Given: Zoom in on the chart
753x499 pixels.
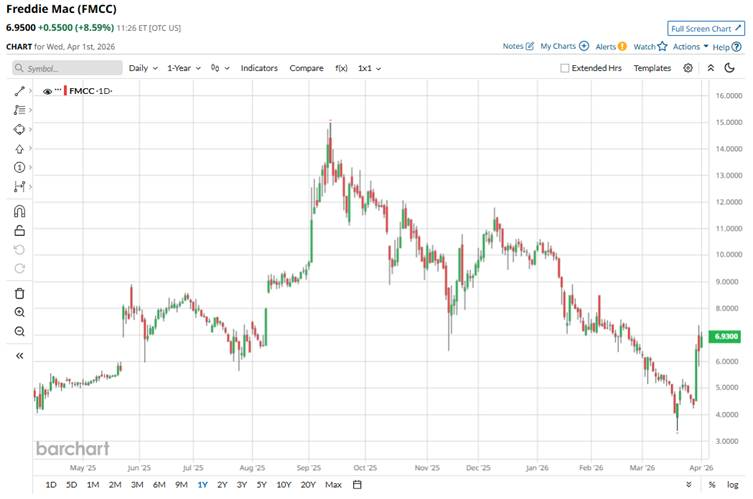Looking at the screenshot, I should [x=19, y=312].
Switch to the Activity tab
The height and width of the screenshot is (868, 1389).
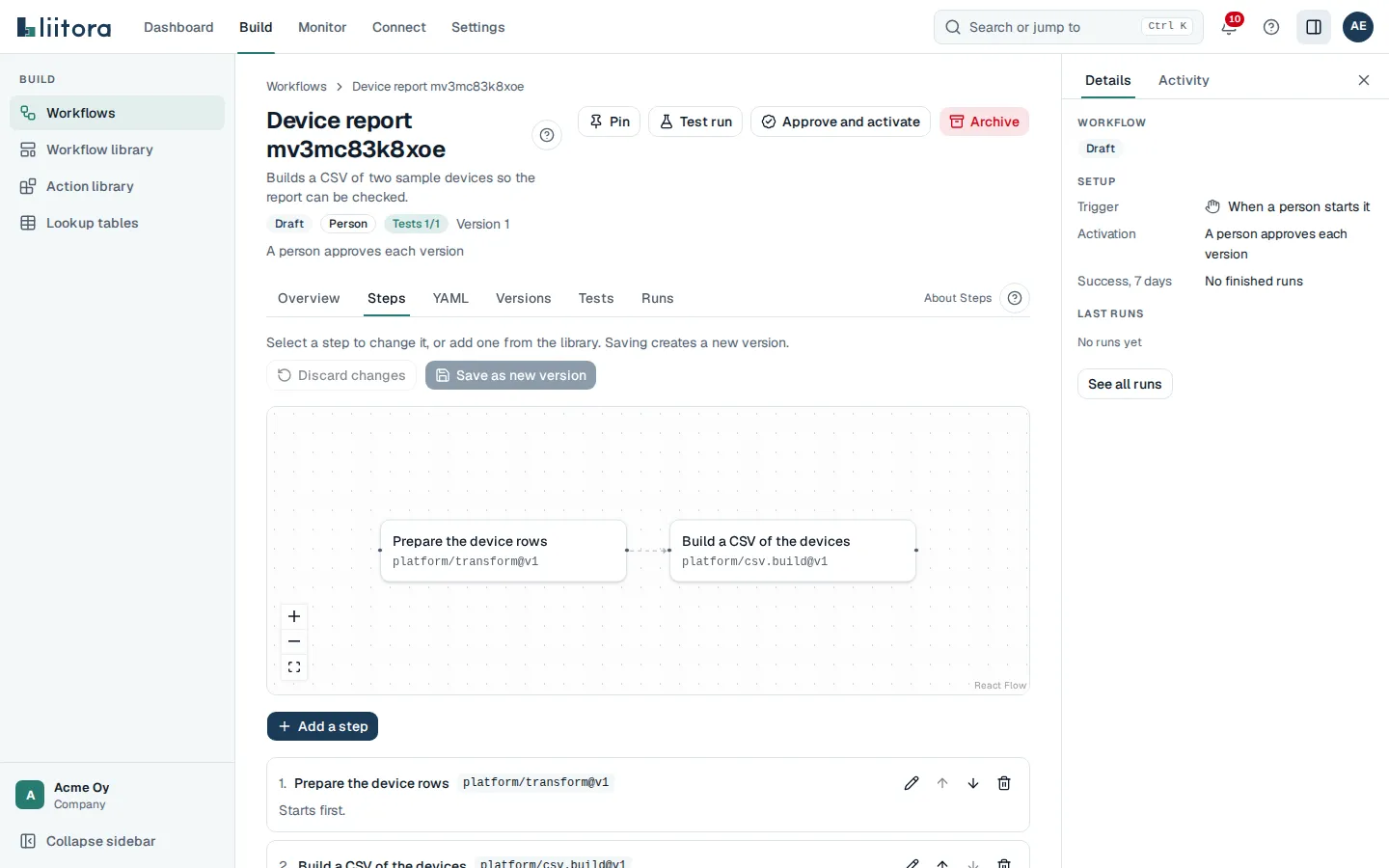1184,80
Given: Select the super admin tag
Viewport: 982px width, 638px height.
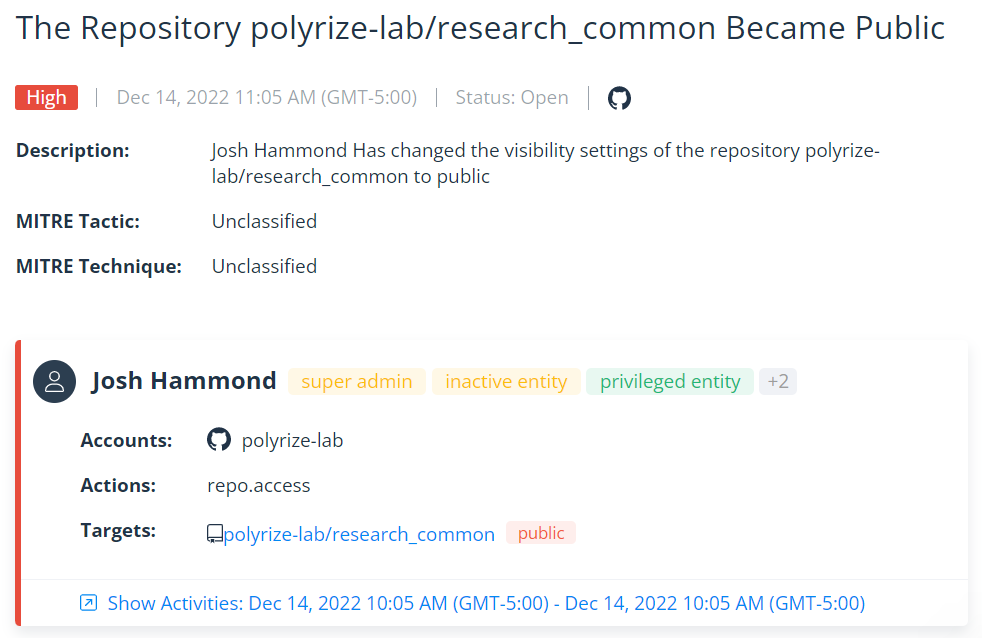Looking at the screenshot, I should pyautogui.click(x=357, y=381).
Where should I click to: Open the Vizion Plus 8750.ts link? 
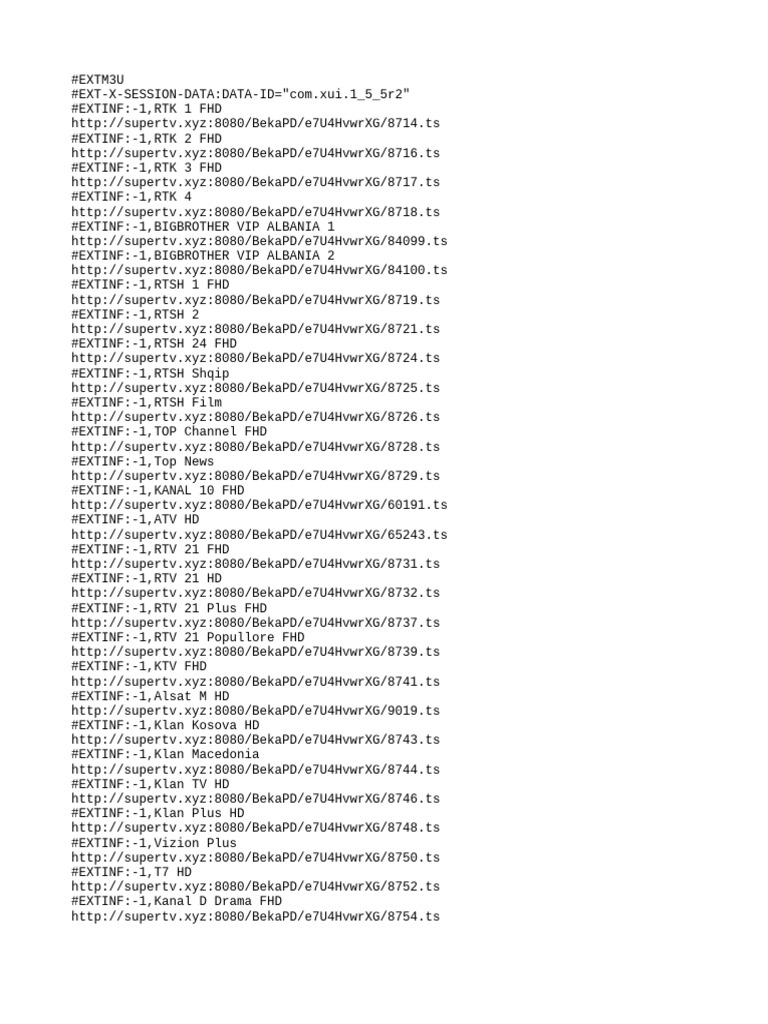coord(255,857)
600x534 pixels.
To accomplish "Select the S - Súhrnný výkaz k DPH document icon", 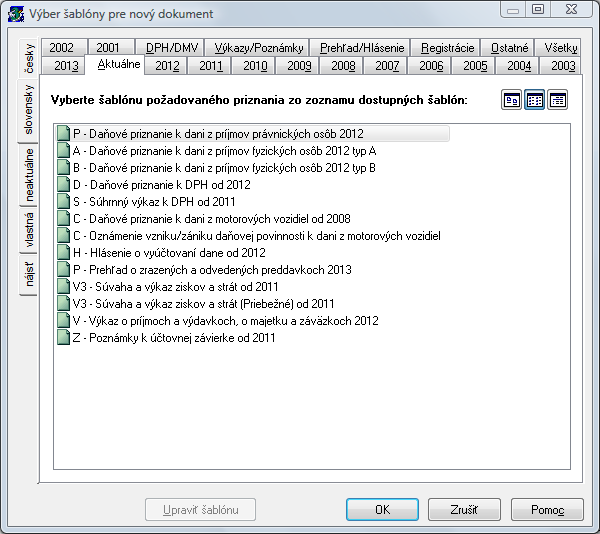I will [64, 202].
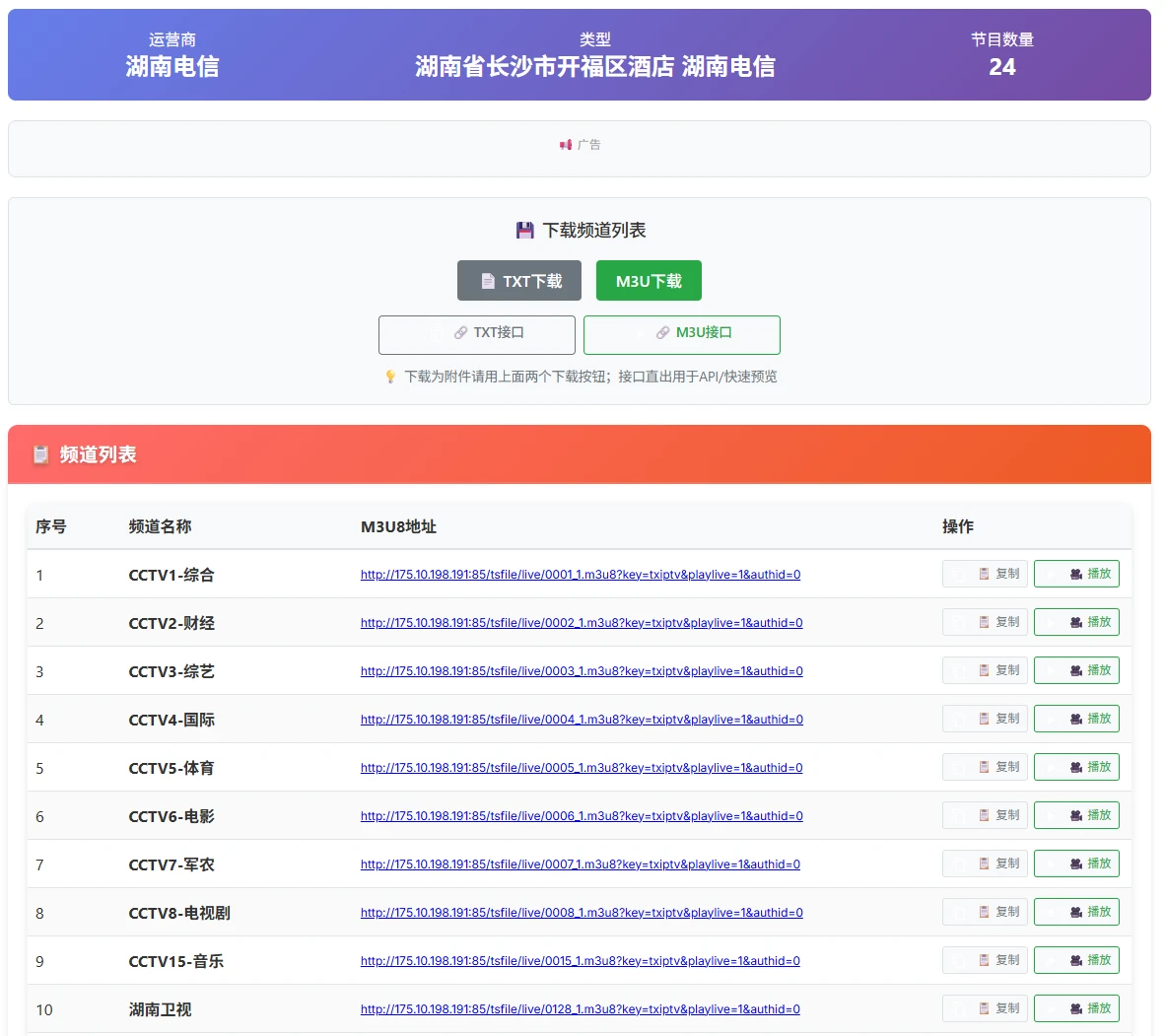Click the document icon inside TXT下载 button

click(x=489, y=280)
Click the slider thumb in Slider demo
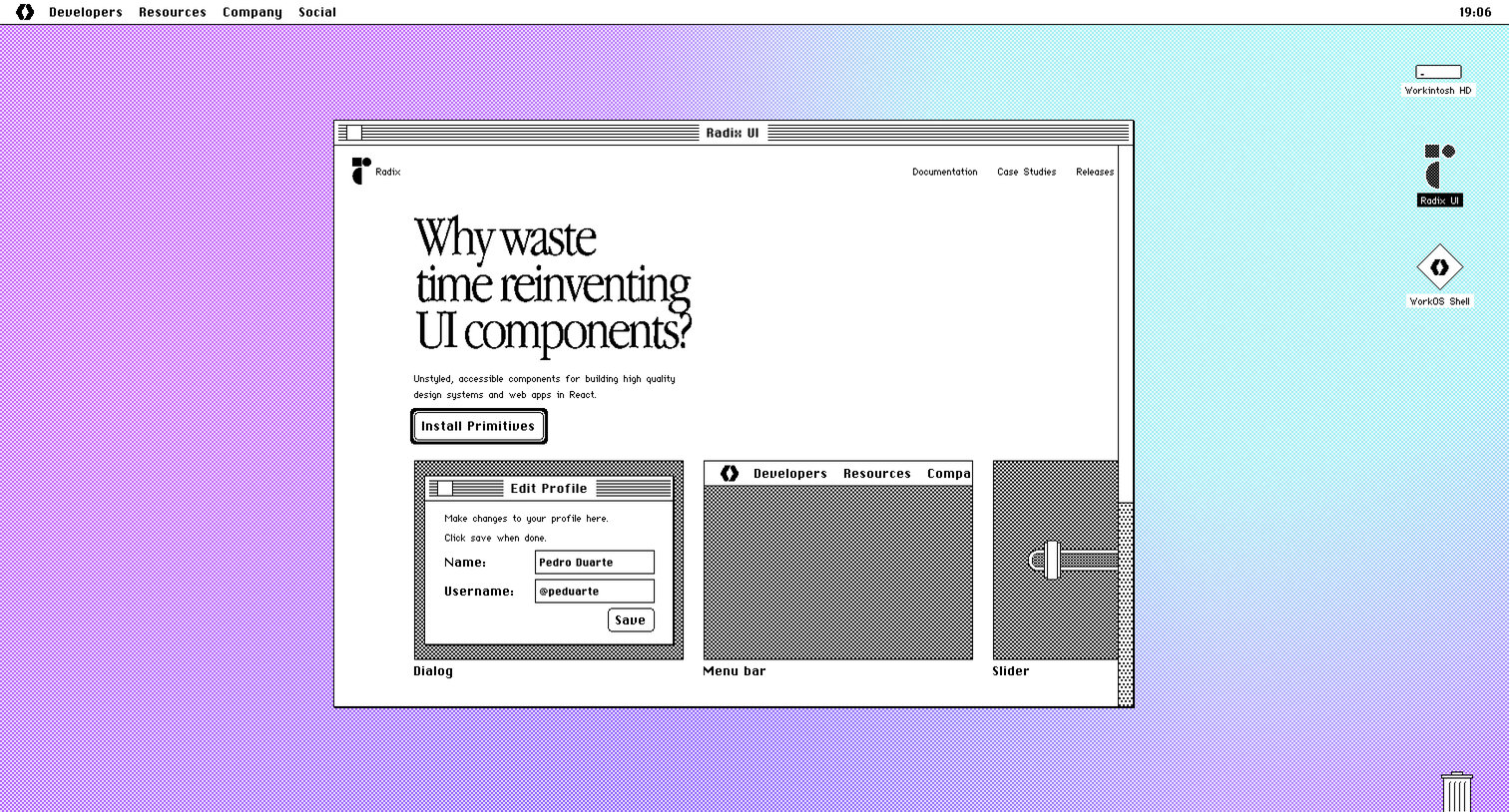The image size is (1509, 812). pos(1052,560)
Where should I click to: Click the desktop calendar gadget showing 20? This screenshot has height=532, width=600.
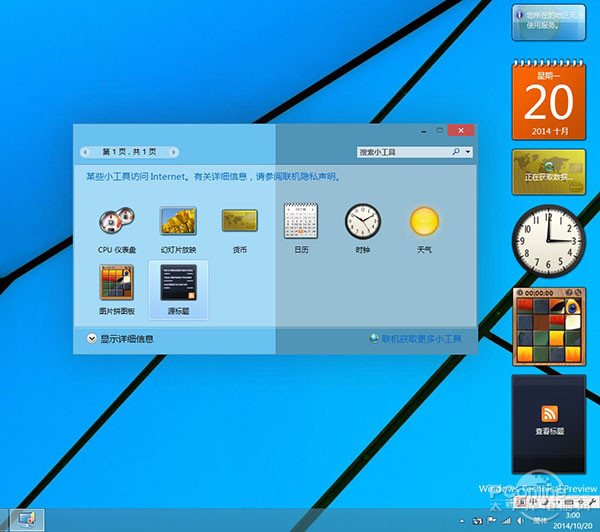(x=548, y=100)
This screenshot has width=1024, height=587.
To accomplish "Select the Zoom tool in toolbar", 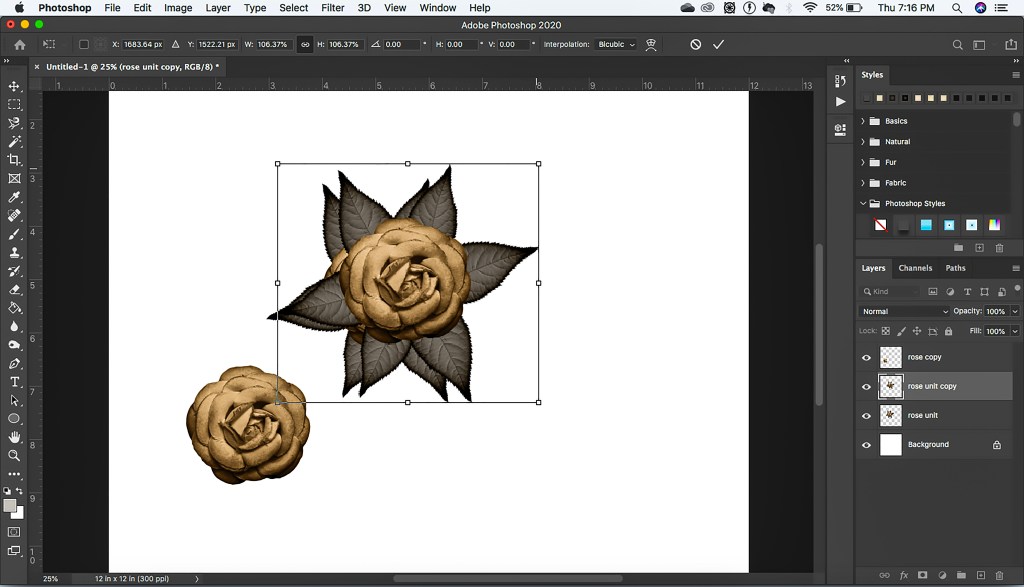I will [x=14, y=455].
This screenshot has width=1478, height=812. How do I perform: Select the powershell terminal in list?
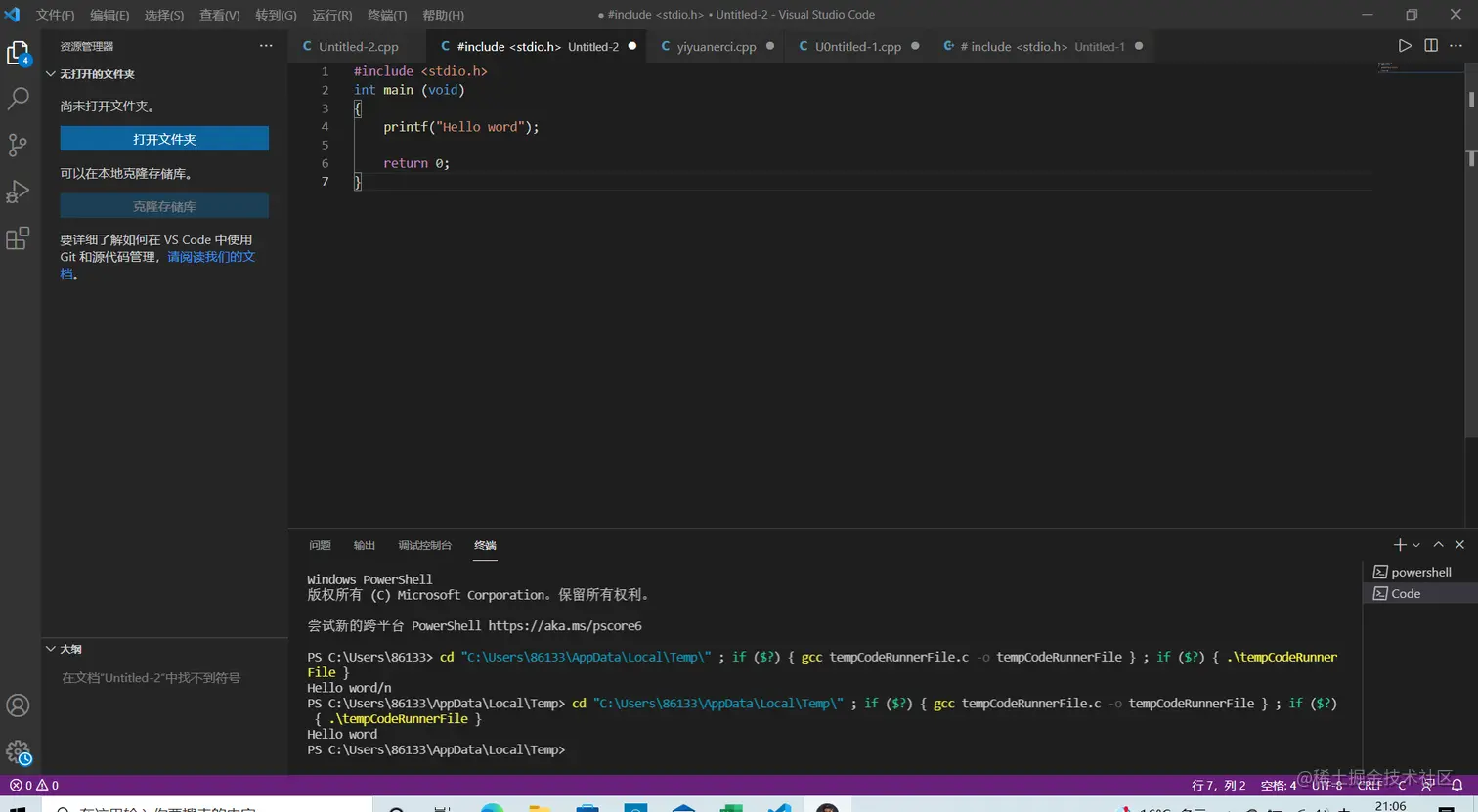[x=1420, y=572]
========
▸ Goal:
Return verbatim the rows from the line containing "Given: Select the super admin tag" up to and including the line containing "coord(255,857)". Leave the pictures out of your answer.

▸ Output for this exercise:
Given: Select the super admin tag
Viewport: 982px width, 638px height.
Looking at the screenshot, I should pyautogui.click(x=357, y=381).
Where should I click to: Open the Vizion Plus 8750.ts link? 
coord(255,857)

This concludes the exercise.